/---
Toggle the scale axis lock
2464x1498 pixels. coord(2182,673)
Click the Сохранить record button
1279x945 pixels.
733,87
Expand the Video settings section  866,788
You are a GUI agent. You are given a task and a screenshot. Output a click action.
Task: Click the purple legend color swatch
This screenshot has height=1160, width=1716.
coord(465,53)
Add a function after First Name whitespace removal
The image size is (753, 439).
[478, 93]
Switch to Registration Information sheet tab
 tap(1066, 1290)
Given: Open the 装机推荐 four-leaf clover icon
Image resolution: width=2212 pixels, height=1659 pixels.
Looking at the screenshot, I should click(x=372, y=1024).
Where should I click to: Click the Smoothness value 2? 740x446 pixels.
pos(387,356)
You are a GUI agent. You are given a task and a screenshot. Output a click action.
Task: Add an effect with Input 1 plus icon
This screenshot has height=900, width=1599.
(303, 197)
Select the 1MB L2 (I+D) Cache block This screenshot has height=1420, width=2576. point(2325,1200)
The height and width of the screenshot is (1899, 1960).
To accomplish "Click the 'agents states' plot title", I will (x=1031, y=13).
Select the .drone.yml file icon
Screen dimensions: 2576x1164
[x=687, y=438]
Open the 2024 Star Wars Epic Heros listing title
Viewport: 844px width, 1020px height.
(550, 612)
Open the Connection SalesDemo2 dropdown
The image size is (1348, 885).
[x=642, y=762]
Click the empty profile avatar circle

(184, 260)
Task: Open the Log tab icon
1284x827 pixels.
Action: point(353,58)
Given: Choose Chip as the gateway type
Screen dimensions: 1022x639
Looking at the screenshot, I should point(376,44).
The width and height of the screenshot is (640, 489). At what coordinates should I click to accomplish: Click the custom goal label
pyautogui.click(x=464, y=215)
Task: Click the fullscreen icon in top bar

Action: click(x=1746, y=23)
\---
課題の指示:
「Click the empty profile avatar circle」を含む行からリストの最後までの範囲で「Log」を「Console」に置き換え、その範囲を書き直してください。それ以外の部分は変更しないでください。

解答:
Click the empty profile avatar circle

(184, 260)
Task: Open the Console tab icon
1284x827 pixels.
Action: point(353,58)
Given: Choose Chip as the gateway type
Screen dimensions: 1022x639
Looking at the screenshot, I should point(376,44).
The width and height of the screenshot is (640, 489). At what coordinates should I click to accomplish: Click the custom goal label
pyautogui.click(x=464, y=215)
Task: Click the fullscreen icon in top bar

Action: click(x=1746, y=23)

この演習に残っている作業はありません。